South Carolina Football Signing Day: An Early Look at 2024 and the Blue Chip Ratio
By Kevin Miller
South Carolina Football’s Highest Ranked Signee Ever, Jadeveon Clowney (Photo by Streeter Lecka/Getty Images)
2023’s National Signing Day is almost here, and college football’s recruiting news cycle is at one of its two busiest points of the year (the other being the Early Signing Period). South Carolina football seems primed to finish the 2023 cycle with a top-20 class, and one very large, very fast fish—Archbishop Carroll’s Nyckoles Harbor—might still be brought into the boat.
However, college football coaches everywhere have already turned their attentions to 2024, as many prospects have begun making their pledges public in recent months. For the South Carolina football program, the 2024 class is off to one of the best starts in the nation. Quarterback Dante Reno, a consensus top-250 recruit was the first of the 2024 targets to publicly commit to Head Coach Shane Beamer and the Gamecocks. For a time, he was the lone commit for next year’s cycle.
As 2022 gave birth to a new year, the outlook began to change for South Carolina football’s recruiting efforts. In a week’s time, three more blue chippers joined Reno as verbal commitments to the Gamecocks.
First came South Carolina native Kam Pringle, the nation’s number one ranked offensive tackle (according to ESPN.com’s recruiting rankings). A couple of days later, Michael Smith joined the class as a consensus top-10 tight end recruit (ranked as high as #60 nationally by 247Sports). Then, on the final Friday of January, elite linebacker Wendell Gregory hopped on board—another consensus four-star recruit and top-40 player nationally according to on3. At the moment of Gregory’s commitment, the Gamecocks had a consensus top-10 class for 2024.
Not to be forgotten, Peyton Argent, a five-star kicker ranked #17 by KohlsKicking.com, also committed to the Gamecocks with a preferred walk-on spot on the team.
247Sports’ Bud Elliott coined the term “blue chip ratio” to evaluate whether or not a college football team has the necessary talent to win a national championship. This theory says that a team’s roster of 85 scholarship players must have a number of blue chip players (four and five star players based on a composite of all major recruiting service rankings) that is greater than 50%. This means that, according to Elliott, a team will be unable to win a championship without at least 43 four and five star players on scholarship.

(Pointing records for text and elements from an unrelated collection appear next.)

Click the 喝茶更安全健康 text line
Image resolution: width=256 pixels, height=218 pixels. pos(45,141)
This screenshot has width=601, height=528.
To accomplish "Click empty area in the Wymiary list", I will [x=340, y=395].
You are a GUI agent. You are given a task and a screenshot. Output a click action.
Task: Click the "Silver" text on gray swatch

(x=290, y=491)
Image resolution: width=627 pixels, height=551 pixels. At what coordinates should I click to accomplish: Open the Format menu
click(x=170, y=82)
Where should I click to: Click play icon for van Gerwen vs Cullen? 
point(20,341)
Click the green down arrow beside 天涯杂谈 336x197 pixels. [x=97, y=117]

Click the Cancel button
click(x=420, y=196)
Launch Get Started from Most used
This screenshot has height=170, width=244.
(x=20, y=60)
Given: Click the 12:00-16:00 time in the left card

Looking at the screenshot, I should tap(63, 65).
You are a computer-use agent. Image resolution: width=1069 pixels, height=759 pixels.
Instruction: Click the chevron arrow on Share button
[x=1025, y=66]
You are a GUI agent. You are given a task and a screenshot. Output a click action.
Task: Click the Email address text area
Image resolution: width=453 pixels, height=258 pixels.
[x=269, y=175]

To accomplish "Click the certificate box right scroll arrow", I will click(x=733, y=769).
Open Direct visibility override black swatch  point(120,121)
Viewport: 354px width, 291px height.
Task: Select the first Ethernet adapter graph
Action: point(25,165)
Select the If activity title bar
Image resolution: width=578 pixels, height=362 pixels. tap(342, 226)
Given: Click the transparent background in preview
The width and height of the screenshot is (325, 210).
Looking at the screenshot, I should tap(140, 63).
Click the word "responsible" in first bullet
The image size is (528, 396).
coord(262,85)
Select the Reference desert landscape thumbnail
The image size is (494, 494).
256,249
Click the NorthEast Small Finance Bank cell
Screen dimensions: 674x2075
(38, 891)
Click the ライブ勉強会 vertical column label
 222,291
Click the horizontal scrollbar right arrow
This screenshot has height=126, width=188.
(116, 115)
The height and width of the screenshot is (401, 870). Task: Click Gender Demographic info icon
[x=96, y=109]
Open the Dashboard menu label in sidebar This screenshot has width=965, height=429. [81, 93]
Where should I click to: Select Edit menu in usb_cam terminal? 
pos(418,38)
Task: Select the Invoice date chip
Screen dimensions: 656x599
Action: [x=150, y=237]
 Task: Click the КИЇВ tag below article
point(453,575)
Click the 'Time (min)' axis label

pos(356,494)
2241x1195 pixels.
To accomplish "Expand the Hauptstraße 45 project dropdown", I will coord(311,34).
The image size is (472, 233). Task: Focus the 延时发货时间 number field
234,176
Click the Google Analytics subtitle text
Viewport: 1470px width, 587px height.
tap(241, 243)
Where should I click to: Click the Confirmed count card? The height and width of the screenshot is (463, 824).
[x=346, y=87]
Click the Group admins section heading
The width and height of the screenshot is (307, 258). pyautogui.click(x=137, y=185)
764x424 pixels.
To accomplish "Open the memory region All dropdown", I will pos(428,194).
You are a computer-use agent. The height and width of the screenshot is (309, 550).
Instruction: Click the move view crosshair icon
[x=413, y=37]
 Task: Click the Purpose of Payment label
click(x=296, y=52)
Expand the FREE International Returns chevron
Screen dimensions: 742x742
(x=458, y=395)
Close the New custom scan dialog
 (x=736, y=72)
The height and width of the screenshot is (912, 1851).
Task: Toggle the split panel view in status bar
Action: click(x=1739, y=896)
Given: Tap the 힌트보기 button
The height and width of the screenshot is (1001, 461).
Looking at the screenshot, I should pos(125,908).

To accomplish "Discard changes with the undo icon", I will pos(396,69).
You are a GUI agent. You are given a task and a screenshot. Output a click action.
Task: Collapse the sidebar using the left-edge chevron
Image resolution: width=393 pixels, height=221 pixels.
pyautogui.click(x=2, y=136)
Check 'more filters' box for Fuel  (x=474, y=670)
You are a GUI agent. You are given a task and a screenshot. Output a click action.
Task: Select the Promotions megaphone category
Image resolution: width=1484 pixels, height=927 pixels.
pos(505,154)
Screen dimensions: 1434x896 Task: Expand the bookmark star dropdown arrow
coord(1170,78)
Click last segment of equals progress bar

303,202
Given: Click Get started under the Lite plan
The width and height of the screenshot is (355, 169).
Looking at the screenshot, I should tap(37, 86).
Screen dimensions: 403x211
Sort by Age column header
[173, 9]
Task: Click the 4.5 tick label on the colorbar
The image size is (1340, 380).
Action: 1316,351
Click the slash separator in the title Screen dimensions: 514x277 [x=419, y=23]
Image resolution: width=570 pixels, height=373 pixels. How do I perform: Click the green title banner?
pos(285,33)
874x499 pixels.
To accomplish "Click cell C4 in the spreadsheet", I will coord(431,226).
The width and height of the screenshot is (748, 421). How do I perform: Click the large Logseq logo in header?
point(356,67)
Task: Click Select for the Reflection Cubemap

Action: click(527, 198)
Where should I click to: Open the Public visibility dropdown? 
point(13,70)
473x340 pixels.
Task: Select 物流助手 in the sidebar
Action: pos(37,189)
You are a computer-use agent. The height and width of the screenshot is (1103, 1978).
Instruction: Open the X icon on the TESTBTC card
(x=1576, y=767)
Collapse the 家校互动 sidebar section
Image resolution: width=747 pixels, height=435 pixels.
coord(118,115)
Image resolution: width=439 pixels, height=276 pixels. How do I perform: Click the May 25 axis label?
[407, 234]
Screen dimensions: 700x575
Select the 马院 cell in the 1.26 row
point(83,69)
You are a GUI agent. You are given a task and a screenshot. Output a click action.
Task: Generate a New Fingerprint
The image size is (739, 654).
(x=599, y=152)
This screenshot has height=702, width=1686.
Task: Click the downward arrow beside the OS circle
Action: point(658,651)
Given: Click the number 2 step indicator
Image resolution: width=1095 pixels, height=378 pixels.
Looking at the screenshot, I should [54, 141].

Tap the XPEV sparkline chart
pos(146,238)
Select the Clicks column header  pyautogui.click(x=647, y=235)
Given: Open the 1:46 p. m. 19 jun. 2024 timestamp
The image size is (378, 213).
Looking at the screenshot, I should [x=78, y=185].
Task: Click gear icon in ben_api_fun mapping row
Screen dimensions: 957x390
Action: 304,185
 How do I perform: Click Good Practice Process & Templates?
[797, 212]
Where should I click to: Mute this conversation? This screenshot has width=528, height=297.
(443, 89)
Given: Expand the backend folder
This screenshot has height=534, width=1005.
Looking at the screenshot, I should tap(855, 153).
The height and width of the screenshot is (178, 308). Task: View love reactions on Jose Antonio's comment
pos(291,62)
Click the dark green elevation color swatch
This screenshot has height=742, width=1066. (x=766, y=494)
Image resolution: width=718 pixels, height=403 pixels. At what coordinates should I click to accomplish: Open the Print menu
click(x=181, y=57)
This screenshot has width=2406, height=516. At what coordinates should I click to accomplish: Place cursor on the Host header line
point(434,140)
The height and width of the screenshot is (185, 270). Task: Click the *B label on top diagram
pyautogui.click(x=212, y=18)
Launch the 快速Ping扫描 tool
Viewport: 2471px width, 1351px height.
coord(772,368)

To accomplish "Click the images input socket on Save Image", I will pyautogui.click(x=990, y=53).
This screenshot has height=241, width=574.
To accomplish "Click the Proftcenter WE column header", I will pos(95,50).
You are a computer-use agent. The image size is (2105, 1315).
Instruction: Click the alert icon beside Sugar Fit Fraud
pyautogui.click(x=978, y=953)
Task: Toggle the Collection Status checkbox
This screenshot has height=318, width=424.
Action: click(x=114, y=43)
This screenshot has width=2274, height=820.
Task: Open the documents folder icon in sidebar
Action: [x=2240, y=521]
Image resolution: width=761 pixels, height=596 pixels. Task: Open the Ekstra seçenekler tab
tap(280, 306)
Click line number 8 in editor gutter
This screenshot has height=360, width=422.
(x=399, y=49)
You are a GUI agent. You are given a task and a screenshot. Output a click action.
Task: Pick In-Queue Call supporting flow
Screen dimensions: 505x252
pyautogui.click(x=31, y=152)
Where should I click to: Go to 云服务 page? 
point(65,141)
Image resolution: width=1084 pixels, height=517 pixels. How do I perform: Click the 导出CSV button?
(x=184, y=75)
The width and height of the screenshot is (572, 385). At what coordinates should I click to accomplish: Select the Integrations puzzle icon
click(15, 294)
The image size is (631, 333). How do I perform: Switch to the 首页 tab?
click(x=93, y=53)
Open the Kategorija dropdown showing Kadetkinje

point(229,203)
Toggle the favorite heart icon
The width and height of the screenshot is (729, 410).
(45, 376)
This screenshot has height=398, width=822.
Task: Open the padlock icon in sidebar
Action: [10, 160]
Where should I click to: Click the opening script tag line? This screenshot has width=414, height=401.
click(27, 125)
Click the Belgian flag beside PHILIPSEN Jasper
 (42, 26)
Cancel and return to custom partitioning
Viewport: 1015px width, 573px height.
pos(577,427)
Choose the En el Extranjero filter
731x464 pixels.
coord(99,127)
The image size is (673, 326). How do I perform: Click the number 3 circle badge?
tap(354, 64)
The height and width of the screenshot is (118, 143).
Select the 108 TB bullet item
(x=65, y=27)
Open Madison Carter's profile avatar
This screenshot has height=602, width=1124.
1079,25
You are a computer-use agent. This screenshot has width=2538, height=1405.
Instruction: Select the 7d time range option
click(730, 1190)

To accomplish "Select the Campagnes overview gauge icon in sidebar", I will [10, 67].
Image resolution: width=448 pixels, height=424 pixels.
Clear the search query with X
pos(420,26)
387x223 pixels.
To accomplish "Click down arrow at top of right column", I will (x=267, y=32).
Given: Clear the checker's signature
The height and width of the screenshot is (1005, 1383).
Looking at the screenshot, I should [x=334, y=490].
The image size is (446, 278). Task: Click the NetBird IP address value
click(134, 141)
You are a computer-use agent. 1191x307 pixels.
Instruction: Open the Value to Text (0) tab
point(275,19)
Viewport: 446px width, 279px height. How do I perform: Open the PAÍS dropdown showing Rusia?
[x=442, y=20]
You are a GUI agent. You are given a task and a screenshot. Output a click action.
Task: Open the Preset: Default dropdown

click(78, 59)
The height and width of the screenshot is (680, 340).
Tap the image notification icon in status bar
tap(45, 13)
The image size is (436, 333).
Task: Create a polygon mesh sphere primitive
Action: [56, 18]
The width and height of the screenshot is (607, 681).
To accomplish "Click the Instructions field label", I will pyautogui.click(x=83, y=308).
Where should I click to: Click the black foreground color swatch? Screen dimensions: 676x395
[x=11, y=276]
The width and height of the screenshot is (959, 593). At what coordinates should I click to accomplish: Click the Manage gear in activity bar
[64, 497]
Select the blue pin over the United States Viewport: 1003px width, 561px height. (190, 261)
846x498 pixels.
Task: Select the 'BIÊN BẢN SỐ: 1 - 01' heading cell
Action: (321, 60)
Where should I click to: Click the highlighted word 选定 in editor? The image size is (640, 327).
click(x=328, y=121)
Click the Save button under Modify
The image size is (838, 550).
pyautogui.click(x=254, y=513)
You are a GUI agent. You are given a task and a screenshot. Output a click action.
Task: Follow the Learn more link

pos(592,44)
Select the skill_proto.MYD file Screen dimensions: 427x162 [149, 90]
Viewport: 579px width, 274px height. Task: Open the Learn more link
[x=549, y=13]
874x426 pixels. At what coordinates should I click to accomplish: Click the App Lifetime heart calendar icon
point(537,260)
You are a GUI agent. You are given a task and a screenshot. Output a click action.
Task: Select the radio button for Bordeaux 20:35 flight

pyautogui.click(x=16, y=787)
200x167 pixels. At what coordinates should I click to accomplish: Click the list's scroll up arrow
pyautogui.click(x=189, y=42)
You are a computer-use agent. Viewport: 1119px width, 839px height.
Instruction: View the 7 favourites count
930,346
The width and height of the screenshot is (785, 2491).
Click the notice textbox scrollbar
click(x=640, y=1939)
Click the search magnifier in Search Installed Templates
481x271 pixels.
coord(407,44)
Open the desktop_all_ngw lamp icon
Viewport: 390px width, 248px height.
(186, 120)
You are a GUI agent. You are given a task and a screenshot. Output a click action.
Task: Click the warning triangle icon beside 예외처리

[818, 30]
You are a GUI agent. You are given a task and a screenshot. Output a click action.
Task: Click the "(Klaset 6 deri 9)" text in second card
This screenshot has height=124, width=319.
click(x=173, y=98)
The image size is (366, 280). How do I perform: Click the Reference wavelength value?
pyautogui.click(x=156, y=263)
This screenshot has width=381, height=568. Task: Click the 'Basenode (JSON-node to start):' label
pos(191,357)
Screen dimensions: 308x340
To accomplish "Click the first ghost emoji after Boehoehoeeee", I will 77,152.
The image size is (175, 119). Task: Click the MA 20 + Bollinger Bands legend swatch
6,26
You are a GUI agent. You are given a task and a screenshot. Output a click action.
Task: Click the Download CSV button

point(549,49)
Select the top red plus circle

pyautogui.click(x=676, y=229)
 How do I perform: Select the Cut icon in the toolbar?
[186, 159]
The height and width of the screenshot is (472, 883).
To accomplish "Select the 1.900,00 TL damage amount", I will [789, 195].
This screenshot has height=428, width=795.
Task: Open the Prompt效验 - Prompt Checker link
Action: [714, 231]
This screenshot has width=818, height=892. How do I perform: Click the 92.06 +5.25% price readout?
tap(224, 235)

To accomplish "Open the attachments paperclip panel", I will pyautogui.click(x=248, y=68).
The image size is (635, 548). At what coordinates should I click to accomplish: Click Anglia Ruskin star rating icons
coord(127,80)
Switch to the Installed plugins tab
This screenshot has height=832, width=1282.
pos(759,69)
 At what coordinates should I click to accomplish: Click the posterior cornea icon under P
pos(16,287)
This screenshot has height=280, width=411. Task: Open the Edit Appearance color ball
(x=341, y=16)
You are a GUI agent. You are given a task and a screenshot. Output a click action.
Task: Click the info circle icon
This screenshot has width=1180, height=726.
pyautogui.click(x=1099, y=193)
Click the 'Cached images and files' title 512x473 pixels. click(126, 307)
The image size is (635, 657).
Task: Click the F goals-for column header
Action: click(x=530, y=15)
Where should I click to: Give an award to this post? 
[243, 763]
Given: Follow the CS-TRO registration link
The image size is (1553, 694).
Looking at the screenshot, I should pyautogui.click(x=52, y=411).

This blue chip ratio isn’t just a good theory. As of this 2022-2023 offseason, no national champion in the modern recruiting era has failed to reach the 50% threshold for blue chip talent. South Carolina’s roster may well be on its way to finding itself on the positive side of this threshold in short order. For 2024, South Carolina’s class is 4/4 in its commitments with the school currently heavily-involved for more elite talents, including several from the state of South Carolina.
Reaching the 50% mark to become eligible for a positive blue chip ratio does not guarantee a championship or even a successful season. However, if they want to move from a middling SEC program into a legitimate contender, the South Carolina football staff’s relentless recruiting efforts must continue. Barring a truly historic 2024 recruiting haul, the Gamecocks won’t meet the blue chip ratio threshold next year, but the current projections for the class would bring the program within striking distance of reaching the mark the following year.
That is, undoubtedly, good news for Gamecock fans. The even better news? There is no reason to believe that Shane Beamer is slowing down any time soon.